A word-for-word copy of the entries below is required.

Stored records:
□ □ □ □ □ □ □

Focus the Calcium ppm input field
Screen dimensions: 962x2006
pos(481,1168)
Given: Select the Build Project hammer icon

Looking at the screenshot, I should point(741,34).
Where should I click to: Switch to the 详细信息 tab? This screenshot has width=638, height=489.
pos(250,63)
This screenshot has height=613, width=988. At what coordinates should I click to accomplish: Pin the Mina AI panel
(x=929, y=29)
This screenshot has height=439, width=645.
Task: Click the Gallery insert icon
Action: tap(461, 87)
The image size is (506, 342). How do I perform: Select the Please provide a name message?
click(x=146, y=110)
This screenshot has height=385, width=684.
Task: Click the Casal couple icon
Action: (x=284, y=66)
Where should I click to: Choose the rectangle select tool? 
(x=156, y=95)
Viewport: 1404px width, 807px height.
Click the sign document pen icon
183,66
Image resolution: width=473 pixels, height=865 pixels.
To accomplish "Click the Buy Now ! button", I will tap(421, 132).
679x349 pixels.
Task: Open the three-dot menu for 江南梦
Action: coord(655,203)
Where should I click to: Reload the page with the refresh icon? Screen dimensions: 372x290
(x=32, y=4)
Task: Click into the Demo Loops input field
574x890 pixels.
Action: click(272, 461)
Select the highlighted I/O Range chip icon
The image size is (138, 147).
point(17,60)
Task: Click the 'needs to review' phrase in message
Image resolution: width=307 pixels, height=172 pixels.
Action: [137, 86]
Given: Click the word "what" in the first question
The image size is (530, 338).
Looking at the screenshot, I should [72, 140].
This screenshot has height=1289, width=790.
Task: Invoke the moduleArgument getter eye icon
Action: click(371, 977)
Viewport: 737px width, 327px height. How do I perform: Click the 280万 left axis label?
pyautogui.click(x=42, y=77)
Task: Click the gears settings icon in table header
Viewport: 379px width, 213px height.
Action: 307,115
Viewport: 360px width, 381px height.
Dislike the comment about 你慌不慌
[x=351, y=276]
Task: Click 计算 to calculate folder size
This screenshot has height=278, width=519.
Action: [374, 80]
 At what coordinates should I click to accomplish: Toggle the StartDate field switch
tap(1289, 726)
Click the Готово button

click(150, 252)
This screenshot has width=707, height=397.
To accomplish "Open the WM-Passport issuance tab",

□ □ □ □ □ □ □

Reply:
Focus the Calcium ppm input field
Screen dimensions: 962x2006
pos(481,1168)
Given: Select the Build Project hammer icon

Looking at the screenshot, I should point(741,34).
Where should I click to: Switch to the 详细信息 tab? This screenshot has width=638, height=489.
pos(250,63)
This screenshot has height=613, width=988. At what coordinates should I click to accomplish: Pin the Mina AI panel
(x=929, y=29)
This screenshot has height=439, width=645.
Task: Click the Gallery insert icon
Action: tap(461, 87)
The image size is (506, 342). How do I perform: Select the Please provide a name message?
click(x=146, y=110)
This screenshot has height=385, width=684.
Task: Click the Casal couple icon
Action: (x=284, y=66)
Where should I click to: Choose the rectangle select tool? 
(x=156, y=95)
Viewport: 1404px width, 807px height.
Click the sign document pen icon
183,66
Image resolution: width=473 pixels, height=865 pixels.
To accomplish "Click the Buy Now ! button", I will tap(421, 132).
679x349 pixels.
Task: Open the three-dot menu for 江南梦
Action: coord(655,203)
Where should I click to: Reload the page with the refresh icon? Screen dimensions: 372x290
(x=32, y=4)
Task: Click into the Demo Loops input field
574x890 pixels.
Action: click(272, 461)
Select the highlighted I/O Range chip icon
The image size is (138, 147).
point(17,60)
Task: Click the 'needs to review' phrase in message
Image resolution: width=307 pixels, height=172 pixels.
Action: [137, 86]
Given: Click the word "what" in the first question
The image size is (530, 338).
Looking at the screenshot, I should [72, 140].
This screenshot has height=1289, width=790.
Task: Invoke the moduleArgument getter eye icon
Action: click(371, 977)
Viewport: 737px width, 327px height. How do I perform: Click the 280万 left axis label?
pyautogui.click(x=42, y=77)
Task: Click the gears settings icon in table header
Viewport: 379px width, 213px height.
Action: 307,115
Viewport: 360px width, 381px height.
Dislike the comment about 你慌不慌
[x=351, y=276]
Task: Click 计算 to calculate folder size
This screenshot has height=278, width=519.
Action: [374, 80]
 At what coordinates should I click to accomplish: Toggle the StartDate field switch
tap(1289, 726)
Click the Готово button

click(150, 252)
This screenshot has width=707, height=397.
To accomplish "Open the WM-Passport issuance tab",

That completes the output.